═════ Text block ═════

The He I 6678 line was observed in 1998, 2000, and 2003. In 1998 a strong variability was observed in the emission components, as well as in the absorption part of the line profile (see Fig. 3). In 2000 the profiles of red He I lines (5876, 6678, and 7065) did not show any emission components and the variability was faint. In 2003, when the strength of the H$\alpha $ line was higher (Fig. 4), the V and R emission components were again visible in the profile of the He I 6678 line at the end of the run. We note that in 1998, at a time of strong variability, the mean line profile of He I showed a deeper absorption than those in 2000 and 2003, which both have the same depth.

Blue lines of He I, N II, C II, O II, Si II, Si III, and Al III are often polluted by emission lines of Fe II and are thus difficult to study. This is, for example, the case of the Si III triplet at 4553-71 Å.

═════

**Task list**
A: Answer these questions from the He I line passage, one line each:
(i) In which years was the He I 6678 line observed?
(ii) In 2000, did the profiles of the red He I lines show emission components?
(iii) Which feature is given as an example of lines polluted by Fe II emission?
B: In the He I line passage, restate the stretch from "The He I 6678 line was" through "the same depth.", substituting "weak" for "faint".
C: Decide whether each statement agrees with the He I line passage. Give yes or no, and quote the deciding words.
(i) At the end of the 2003 run, the He I 6678 line showed V and R emission components.
(ii) The mean He I profile in 2003 was deeper than the one in 2000.
(iii) Blue lines of He I are easy to study.

═════ Dataset excerpt ═════

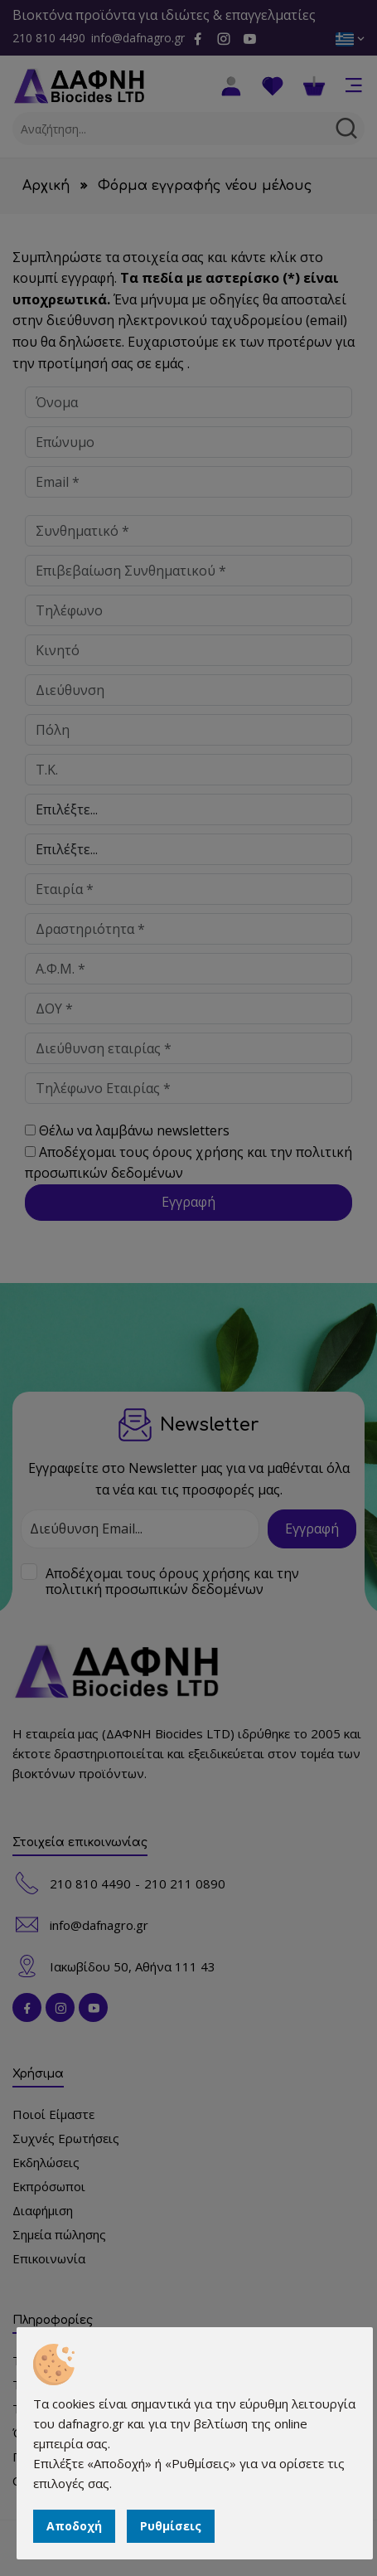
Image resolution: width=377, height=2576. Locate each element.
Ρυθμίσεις (170, 2526)
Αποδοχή (74, 2526)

═════

**The results**
A:
(i) 1998, 2000, and 2003.
(ii) No, they did not show any emission components.
(iii) The Si III triplet at 4553-71 Å.

B:
The He I 6678 line was observed in 1998, 2000, and 2003. In 1998 a strong variability was observed in the emission components, as well as in the absorption part of the line profile (see Fig. 3). In 2000 the profiles of red He I lines (5876, 6678, and 7065) did not show any emission components and the variability was weak. In 2003, when the strength of the H$\alpha $ line was higher (Fig. 4), the V and R emission components were again visible in the profile of the He I 6678 line at the end of the run. We note that in 1998, at a time of strong variability, the mean line profile of He I showed a deeper absorption than those in 2000 and 2003, which both have the same depth.

C:
(i) Yes: "the V and R emission components were again visible in the profile of the He I 6678 line at the end of the run"
(ii) No: "which both have the same depth"
(iii) No: "are often polluted by emission lines of Fe II and are thus difficult to study"